RICE GRAIN v FUEL GAIN: TINUBU’S N5BN SUBSIDY HARDSHIP ALLEVIATION IS A BLUNDER
Criticisms continue to trail the Nigerian Federal Government, following its decision to distribute 5 Billion Naira (-$6.6M) hardship alleviation fund across its 36 states.
The funds earmarked for the purchase and distribution of 100,000 bags of rice, grain and fertilizer per state, was described as an “ill-thought economic blunder” by a group of international analysts who note the huge standard of living disparity among states. Worse still, for a nation with over 200 million citizens and home to the largest concentration of the world’s poorest, a paltry 180 million kilograms of grain —which amounts to a meager 900g of grain per citizen— appears grossly insufficient for the average day meal.

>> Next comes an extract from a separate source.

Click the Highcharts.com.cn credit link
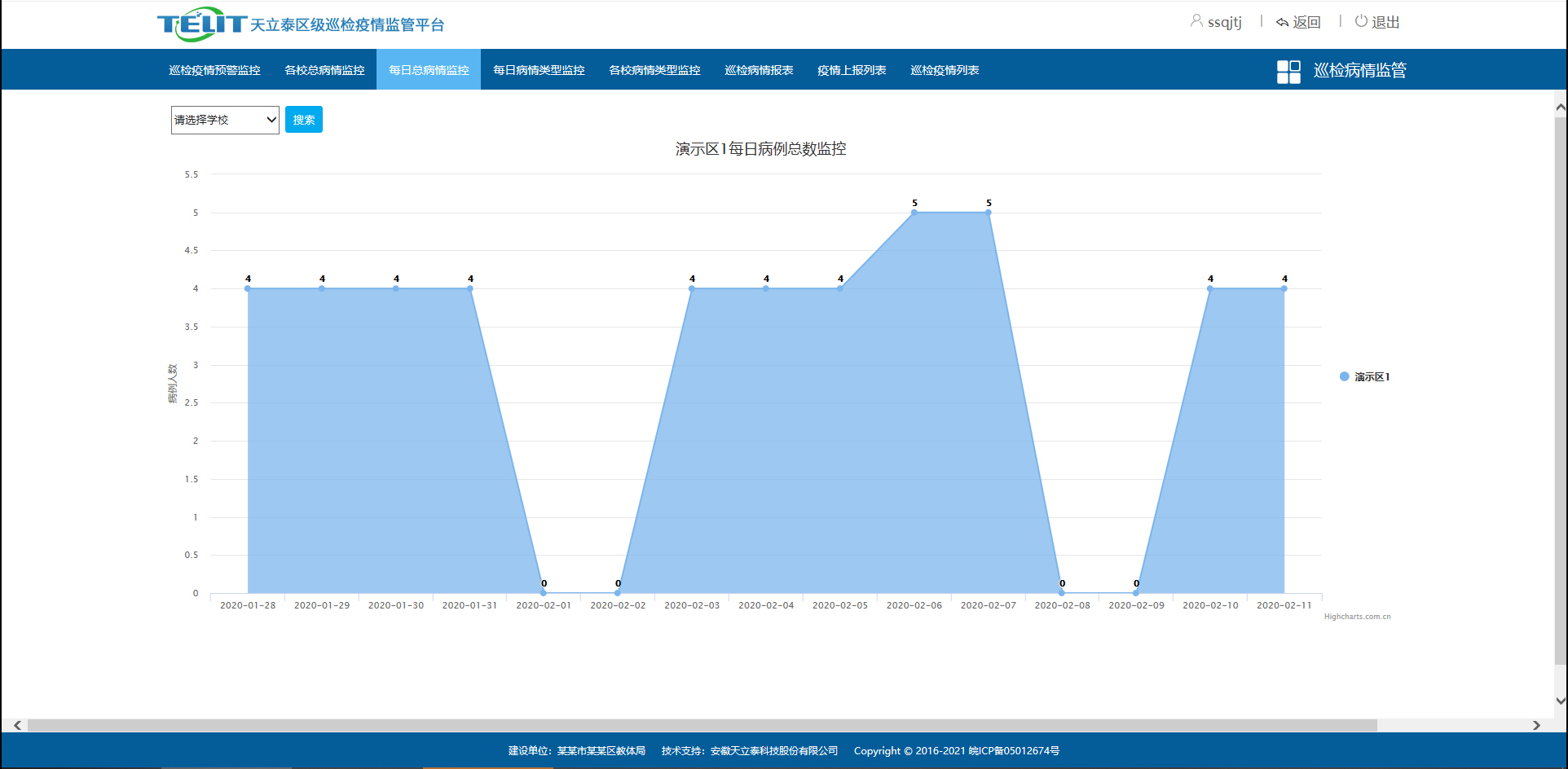 [x=1357, y=617]

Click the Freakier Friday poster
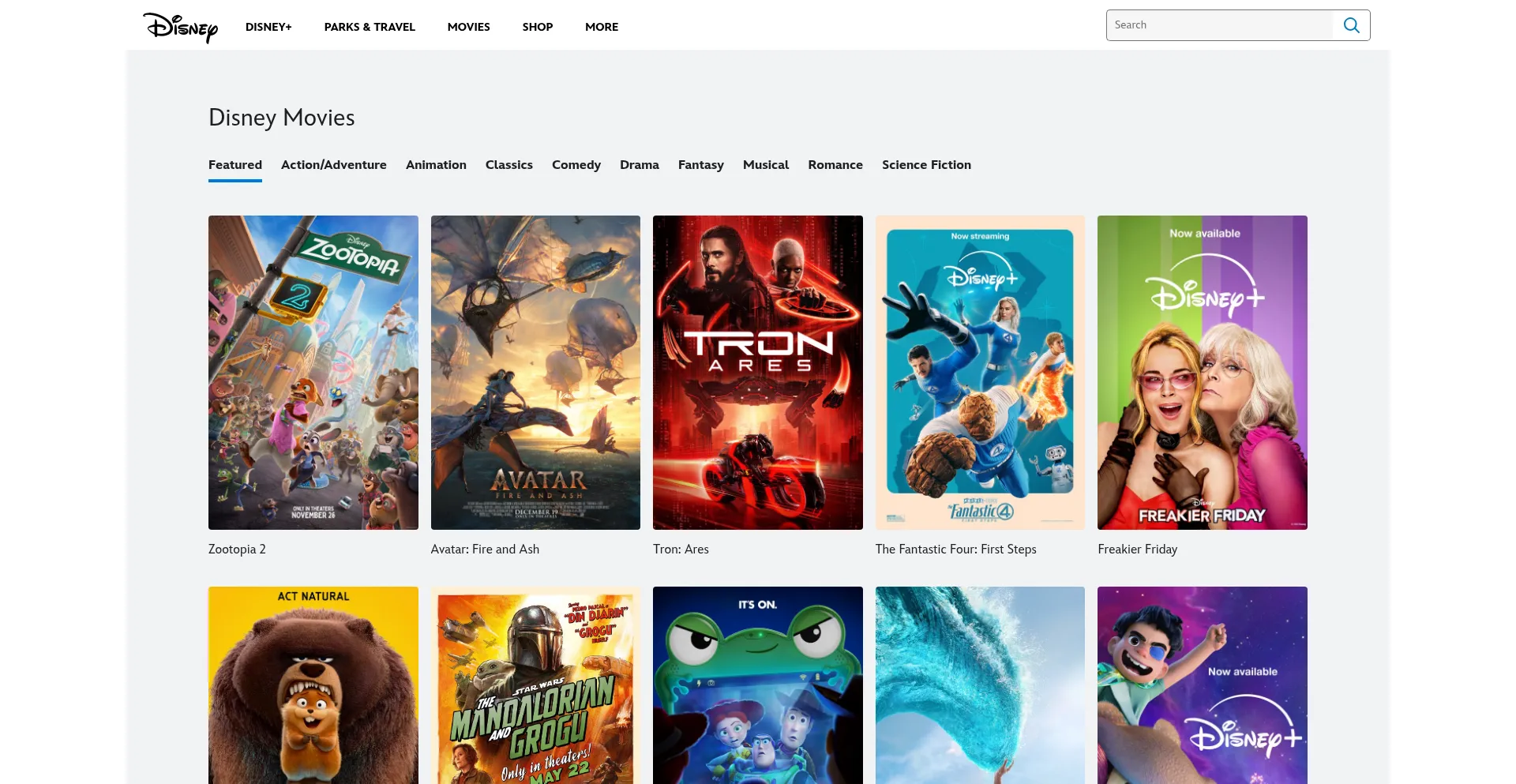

The situation is made more complex by the uncertainty surrounding effective distribution, especially since politicians under the APC-led government have become notorious for hoarding palliatives and diverting relief materials for private use.
Since the May 29th subsidy removal decision by President Tinubu, energy costs have recorded a 300% increase rippling through cost of food, transportation and production activities.
The unwise move by the President whose college certificate controversy, drug-related history and ascension to power remain a subject of litigation, has been labeled grossly insensitive for diverting subsidy funds—more likely to directly benefit poor masses—into the hands of state governments with a penchant for corruption and mismanagement.
Realizing the daily growing failures of his government, Tinubu has asked starving Nigerians to be patient and endure. The call, however, will neither include the former state governor who plans to lavish N40Billion renovating his government residence, nor lawmakers who pocket millions in weekly bonuses, and have recently earmarked N110billion for luxury bulletproof cars.
With no solid economic plan, Nigeria’s huge dollar savings from the subsidy removal will have no positive economic effect on the masses—as evidenced by a Tinubu presidency.